Plank paneling and casement windows and a huge fieldstone fireplace set off her treasures…the bonnet-topped highboy, the comb-back Windsor chairs, the oak refectory table with baluster legs, the Georgian burred desk. The couch was Jenny Lind—a criminal transgression for a period antique fanatic, but Laura had opted for comfort; its blue-and-white cushions were thick and comfortable, matching the crisp curtains. A lighthouse clock stood on the mantel, and the bookshelves were already filled with books on the eighteenth-century antiques that were her stock in trade.
“You sell antiques?”
“Actually, my business is finding them.” Laura moved forward swiftly, self-consciously straightening things. “My ex-husband was a musician—a cellist—and we traveled around from city to city. That gave me a chance to scour the countryside, comparing prices and quality, finding all the best sources.”
Stop babbling, Laura.
“Anyway, I act as a middleman. For example, if a store has a customer looking for a step-down Windsor settee, or a baroque chimney piece, or an English linen press, they call me and I track it down. Good eighteenth-century antiques are hard to find; they’re usually hidden away on estates. I’ll have to go back to traveling in time, but for these first months with Mari, I’ve arranged to do most of my searching on the internet. Owen?”

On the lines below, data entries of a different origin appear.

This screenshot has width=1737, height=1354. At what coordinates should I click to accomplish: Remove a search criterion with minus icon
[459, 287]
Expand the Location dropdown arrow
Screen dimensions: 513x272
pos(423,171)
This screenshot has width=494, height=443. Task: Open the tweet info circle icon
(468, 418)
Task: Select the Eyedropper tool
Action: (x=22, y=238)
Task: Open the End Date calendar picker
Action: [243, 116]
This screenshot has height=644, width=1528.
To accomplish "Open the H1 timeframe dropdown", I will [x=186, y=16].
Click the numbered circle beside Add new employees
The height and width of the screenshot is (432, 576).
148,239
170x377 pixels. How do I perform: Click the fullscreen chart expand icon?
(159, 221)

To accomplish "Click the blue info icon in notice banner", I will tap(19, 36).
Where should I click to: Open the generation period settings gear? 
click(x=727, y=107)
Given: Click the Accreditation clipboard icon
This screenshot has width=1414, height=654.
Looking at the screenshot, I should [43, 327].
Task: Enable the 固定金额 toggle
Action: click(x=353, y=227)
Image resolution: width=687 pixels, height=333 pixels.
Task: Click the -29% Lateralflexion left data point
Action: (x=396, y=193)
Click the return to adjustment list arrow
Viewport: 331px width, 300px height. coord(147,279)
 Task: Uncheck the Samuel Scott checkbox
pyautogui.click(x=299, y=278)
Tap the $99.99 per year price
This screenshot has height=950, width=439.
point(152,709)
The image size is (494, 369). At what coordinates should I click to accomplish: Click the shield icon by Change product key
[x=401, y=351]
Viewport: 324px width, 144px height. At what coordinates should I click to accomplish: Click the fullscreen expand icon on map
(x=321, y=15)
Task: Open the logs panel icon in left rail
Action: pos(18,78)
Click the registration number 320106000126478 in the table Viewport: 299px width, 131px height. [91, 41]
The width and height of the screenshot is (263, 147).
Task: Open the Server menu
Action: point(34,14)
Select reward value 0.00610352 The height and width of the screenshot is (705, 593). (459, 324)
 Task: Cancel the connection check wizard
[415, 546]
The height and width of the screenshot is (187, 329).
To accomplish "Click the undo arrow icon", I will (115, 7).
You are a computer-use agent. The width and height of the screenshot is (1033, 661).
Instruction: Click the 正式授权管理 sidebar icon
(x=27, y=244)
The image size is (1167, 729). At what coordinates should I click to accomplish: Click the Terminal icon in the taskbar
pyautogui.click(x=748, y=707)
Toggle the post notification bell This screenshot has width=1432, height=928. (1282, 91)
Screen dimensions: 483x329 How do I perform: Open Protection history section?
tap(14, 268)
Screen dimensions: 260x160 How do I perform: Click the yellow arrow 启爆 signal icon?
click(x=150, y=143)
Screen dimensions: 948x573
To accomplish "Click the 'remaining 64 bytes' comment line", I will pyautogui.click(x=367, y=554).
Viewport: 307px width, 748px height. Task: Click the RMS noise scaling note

“So you’re trying to work, as well as move in and care for a new baby.” No surprise echoed in his wry tone, but a rare twist of jealousy gnawed in Owen’s head. So the guy had been artistic, a musician. Owen could claim courage, guts and sound survival instincts in the corporate jungle, but not a single artistic bone. So if that appealed to her in a man… And he’d expected her to talk about her ex-husband with anger, or pain, or
something
to indicate the reason for a fast divorce in the middle of a pregnancy. But Laura mentioned Peter as casually as she might discuss chicken soup.
“Owen?”
A frantic note had crept into her voice.